*** Opening of DATA SUPPLIED ***

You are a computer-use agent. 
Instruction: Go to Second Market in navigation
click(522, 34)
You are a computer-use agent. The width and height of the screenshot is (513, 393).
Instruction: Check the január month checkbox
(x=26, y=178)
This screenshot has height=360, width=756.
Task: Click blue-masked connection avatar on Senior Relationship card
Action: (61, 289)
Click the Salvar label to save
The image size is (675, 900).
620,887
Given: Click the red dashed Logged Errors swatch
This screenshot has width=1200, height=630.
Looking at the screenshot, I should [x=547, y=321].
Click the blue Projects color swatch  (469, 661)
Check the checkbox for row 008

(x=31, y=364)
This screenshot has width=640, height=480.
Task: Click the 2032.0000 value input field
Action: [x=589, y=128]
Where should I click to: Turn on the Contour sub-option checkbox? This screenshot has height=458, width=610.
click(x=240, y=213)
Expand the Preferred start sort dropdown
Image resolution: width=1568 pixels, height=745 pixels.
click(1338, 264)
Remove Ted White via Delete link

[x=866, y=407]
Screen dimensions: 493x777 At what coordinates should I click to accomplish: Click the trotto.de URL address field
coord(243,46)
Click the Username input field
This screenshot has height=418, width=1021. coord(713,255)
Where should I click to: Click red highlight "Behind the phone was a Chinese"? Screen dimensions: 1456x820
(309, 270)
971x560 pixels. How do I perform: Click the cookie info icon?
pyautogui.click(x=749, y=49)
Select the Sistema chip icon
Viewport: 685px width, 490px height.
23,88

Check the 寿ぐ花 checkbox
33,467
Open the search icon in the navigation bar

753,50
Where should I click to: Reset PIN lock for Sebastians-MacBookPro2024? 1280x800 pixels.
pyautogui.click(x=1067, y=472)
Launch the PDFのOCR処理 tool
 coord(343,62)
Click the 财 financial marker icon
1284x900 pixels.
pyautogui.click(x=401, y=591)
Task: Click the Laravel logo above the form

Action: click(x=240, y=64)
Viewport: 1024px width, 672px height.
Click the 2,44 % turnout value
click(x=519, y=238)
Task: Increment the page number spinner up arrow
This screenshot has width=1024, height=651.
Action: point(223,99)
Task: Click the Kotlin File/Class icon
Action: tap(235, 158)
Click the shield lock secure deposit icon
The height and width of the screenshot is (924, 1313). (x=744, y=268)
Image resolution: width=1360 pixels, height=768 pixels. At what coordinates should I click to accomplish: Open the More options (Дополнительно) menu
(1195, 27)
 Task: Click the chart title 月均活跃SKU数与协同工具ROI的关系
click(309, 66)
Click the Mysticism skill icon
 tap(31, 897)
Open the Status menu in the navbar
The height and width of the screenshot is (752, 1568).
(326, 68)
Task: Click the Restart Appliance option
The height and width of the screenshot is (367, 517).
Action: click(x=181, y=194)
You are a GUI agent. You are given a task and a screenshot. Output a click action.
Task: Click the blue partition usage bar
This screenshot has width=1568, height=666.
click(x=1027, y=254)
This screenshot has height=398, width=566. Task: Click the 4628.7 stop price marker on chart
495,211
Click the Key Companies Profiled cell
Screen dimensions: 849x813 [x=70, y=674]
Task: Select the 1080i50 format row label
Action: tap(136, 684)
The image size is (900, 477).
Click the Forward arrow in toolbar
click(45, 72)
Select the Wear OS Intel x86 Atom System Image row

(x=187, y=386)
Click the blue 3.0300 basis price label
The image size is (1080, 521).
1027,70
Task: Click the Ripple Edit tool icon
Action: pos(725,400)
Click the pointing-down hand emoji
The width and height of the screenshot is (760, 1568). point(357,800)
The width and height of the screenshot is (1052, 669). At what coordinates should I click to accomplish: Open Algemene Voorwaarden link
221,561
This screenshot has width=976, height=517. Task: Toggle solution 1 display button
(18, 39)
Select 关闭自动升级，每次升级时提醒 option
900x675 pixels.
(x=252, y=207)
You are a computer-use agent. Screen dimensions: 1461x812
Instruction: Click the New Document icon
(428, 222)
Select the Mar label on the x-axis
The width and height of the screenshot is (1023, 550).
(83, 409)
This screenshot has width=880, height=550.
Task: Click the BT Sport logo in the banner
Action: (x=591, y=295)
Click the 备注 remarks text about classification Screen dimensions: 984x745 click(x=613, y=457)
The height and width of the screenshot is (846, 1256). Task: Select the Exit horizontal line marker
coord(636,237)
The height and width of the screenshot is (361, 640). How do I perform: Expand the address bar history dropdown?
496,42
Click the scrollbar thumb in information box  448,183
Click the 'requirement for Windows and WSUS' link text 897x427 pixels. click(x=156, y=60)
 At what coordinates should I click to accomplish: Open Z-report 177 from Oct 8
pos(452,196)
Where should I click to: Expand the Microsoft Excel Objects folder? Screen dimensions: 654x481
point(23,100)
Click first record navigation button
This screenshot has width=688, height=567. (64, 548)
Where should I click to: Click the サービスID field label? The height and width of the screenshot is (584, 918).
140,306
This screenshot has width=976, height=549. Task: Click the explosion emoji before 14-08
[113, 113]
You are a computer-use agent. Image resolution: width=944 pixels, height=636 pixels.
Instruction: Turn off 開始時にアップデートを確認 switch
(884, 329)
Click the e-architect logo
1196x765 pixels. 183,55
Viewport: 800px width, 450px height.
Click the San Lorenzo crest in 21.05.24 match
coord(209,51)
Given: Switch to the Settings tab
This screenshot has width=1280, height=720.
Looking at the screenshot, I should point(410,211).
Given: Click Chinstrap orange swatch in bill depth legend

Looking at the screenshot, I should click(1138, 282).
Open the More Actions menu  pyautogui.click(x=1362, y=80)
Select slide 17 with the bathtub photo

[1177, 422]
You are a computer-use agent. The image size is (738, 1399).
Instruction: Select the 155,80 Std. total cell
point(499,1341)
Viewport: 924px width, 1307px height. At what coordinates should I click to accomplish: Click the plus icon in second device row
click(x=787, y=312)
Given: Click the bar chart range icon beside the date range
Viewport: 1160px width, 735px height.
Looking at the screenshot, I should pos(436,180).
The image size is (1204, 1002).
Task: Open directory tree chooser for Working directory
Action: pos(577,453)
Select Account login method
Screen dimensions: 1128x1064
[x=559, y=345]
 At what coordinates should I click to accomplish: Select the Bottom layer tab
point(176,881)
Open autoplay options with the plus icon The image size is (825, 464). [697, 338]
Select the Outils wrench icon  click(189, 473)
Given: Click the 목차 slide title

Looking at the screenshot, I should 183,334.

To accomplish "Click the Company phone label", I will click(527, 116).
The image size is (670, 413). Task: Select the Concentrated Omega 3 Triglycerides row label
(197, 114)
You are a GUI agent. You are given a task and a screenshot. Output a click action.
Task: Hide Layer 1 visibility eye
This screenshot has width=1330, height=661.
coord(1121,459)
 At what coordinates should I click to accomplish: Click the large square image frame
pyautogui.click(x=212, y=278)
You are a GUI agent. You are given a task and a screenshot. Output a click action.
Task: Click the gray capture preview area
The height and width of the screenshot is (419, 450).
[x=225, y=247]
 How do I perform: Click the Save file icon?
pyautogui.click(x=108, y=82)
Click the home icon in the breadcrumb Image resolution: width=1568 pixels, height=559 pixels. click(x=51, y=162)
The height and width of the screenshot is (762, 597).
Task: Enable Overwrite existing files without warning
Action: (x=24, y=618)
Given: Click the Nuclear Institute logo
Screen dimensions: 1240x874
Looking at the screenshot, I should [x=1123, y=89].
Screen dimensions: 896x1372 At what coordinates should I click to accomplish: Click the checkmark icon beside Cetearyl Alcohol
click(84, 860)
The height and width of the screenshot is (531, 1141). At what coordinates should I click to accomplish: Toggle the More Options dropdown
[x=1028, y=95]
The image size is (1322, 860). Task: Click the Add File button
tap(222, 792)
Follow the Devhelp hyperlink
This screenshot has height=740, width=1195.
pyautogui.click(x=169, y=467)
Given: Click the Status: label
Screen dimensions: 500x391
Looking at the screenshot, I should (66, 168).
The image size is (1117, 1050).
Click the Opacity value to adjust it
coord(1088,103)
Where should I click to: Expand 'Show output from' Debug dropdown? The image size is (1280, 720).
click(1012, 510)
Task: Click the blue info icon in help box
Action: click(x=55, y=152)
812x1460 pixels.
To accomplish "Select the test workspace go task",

*** Close of DATA SUPPLIED ***

EXERCISE BRIEF → Output only the lines from the line that contains "Screen dimensions: 500x391" through the end of the entries, both included, exactly as they appear.

RESPONSE TO THIS TASK →
Screen dimensions: 500x391
Looking at the screenshot, I should (66, 168).
The image size is (1117, 1050).
Click the Opacity value to adjust it
coord(1088,103)
Where should I click to: Expand 'Show output from' Debug dropdown? The image size is (1280, 720).
click(1012, 510)
Task: Click the blue info icon in help box
Action: click(x=55, y=152)
812x1460 pixels.
To accomplish "Select the test workspace go task",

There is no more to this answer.